# new member, problem with underdrive pulley (i think)



## demonmadesteel (Jun 4, 2005)

Hye i'm new to this site, i've already posted something on the new member forum. I was wondering if anyone has heard of any problems with the Unorthodox racing pulley, an a 2002 alt 3.5se I had one installed on mine and used the right sized Gates belts that the instructions recomended. Not long after I had the pulley installed the car started making a squealing sound, i thought it was the belts, but when i took the car in for the 60k mile service i had them check it out and they said it was fine. The sounds only gotten worse. I'm not really sure what it is


----------



## ProjectAltima (Nov 24, 2003)

I had the same problem about two years ago. It is the clutch bearing in the air conditioner. It fell under my dealer warranty at the time.


----------



## Alti9 (Apr 13, 2005)

People actually pay for the 60K mile service??


----------



## craigqc (Feb 10, 2005)

i have the same squeaking going on...


----------



## z33nismo (Feb 18, 2006)

*Unorthodox pulley SQUEALING*

I have the same problem, I have the recommended belt sizes and I had it on for 1 day; it started to squeal at a fairly cold night. And it is REALLY bad right now! DId you resolve your problem?


----------



## WATSON1 (Jul 9, 2005)

Use the Gates Belts. I have the K060408 and K404305. No squealing. One of them is not the recommended belt, but it works.


----------



## Alti9 (Apr 13, 2005)

if a belt sqeauls, its loose. tighten it up


----------



## z33nismo (Feb 18, 2006)

*squealing*

the recommended sizes are 44.5" & 35.3" and yours are 40.8" & 30.5" aren't they some what a bit small? Also, OVER tightening can cause squealing too! Anyone has that problem?

My A/C Belt is tighter than the alternator belt but the squealing noise only happens when the A/C is on. And when the A/C is off, the noise goes away! 

Any MECHANICS here? PLS ADVISE!


----------



## WATSON1 (Jul 9, 2005)

z33nismo said:


> the recommended sizes are 44.5" & 35.3" and yours are 40.8" & 30.5" aren't they some what a bit small? Also, OVER tightening can cause squealing too! Anyone has that problem?
> 
> My A/C Belt is tighter than the alternator belt but the squealing noise only happens when the A/C is on. And when the A/C is off, the noise goes away!
> 
> Any MECHANICS here? PLS ADVISE!


Do a search and you will get This. It's already been discussed in detail, I know, I started the thread. Not only are those the recomended sizes, but the ones I used, as well as many other people. Do you have a VQ or a QR? QR uses STOCK belts, VQ doesn't. Here is a link to UR instructions, with recomended belt sizes. After contacting UR I also verified that the sizes I used would work just fine. There is only about a 1/4-1/2 difference in them and the ones UR recomends.


----------

####################

> _Given exercise a_
Lay out the entries from the line containing "Where should I click to: Click the Inventory" down to the line containing "click(1042, 350)" as a JSON list of strings, one per line, with blank lines dropped.
The forum thread and the entries have no connection to each other.

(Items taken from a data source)

####################

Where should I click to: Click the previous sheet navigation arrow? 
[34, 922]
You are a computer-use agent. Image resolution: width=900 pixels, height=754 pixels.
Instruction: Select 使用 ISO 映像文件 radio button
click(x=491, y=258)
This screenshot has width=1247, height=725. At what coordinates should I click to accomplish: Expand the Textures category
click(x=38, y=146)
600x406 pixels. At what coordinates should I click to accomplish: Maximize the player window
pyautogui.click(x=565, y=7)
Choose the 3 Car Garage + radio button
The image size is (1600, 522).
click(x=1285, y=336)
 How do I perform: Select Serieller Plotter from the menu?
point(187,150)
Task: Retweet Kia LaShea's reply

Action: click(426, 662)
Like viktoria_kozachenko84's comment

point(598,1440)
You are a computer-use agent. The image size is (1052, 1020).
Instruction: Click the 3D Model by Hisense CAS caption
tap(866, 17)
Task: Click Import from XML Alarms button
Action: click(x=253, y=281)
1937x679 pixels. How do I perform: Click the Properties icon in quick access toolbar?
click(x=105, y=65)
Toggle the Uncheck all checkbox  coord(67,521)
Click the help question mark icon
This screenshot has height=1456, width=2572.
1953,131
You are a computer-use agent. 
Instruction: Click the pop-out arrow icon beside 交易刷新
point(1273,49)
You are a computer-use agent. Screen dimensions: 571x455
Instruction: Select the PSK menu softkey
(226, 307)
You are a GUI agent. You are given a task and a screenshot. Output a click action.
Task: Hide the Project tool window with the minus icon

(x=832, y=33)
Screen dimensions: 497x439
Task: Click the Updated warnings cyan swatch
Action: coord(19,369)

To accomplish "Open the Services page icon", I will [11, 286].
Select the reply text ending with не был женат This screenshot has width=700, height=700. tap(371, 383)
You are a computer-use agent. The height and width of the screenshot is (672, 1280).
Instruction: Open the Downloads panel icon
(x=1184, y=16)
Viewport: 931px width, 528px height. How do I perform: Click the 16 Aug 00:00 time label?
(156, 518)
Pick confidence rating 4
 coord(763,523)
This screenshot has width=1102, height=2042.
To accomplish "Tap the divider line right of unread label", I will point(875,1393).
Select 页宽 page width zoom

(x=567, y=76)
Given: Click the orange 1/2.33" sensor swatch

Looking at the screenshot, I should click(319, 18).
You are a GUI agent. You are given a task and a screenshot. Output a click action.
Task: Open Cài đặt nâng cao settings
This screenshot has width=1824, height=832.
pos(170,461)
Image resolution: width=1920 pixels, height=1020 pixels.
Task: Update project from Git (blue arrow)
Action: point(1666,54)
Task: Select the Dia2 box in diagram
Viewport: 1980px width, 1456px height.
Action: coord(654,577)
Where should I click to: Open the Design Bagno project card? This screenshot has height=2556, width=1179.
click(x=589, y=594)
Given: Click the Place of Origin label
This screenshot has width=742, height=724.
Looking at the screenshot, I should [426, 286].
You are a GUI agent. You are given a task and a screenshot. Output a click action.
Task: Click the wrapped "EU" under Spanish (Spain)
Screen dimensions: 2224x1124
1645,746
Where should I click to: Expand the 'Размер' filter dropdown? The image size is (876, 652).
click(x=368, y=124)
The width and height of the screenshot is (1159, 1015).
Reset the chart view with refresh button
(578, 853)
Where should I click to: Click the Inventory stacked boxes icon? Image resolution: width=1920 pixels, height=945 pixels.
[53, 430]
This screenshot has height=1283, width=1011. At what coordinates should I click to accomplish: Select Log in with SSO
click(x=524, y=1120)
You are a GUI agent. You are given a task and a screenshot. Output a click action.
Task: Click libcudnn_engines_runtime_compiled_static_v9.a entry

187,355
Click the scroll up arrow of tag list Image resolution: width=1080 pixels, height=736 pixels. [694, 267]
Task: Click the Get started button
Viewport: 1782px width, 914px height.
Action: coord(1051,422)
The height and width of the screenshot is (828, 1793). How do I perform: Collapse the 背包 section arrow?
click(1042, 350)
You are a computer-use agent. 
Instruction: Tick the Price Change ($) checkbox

####################

> _Given exercise b_
In the forum thread about the underdrive pulley, what part did ProjectAltima say was causing the same problem?

> _Task solution a_
[
  "Where should I click to: Click the Inventory stacked boxes icon? Image resolution: width=1920 pixels, height=945 pixels.",
  "[53, 430]",
  "This screenshot has height=1283, width=1011. At what coordinates should I click to accomplish: Select Log in with SSO",
  "click(x=524, y=1120)",
  "You are a GUI agent. You are given a task and a screenshot. Output a click action.",
  "Task: Click libcudnn_engines_runtime_compiled_static_v9.a entry",
  "187,355",
  "Click the scroll up arrow of tag list Image resolution: width=1080 pixels, height=736 pixels. [694, 267]",
  "Task: Click the Get started button",
  "Viewport: 1782px width, 914px height.",
  "Action: coord(1051,422)",
  "The height and width of the screenshot is (828, 1793). How do I perform: Collapse the 背包 section arrow?",
  "click(1042, 350)"
]

> _Task solution b_
The clutch bearing in the air conditioner.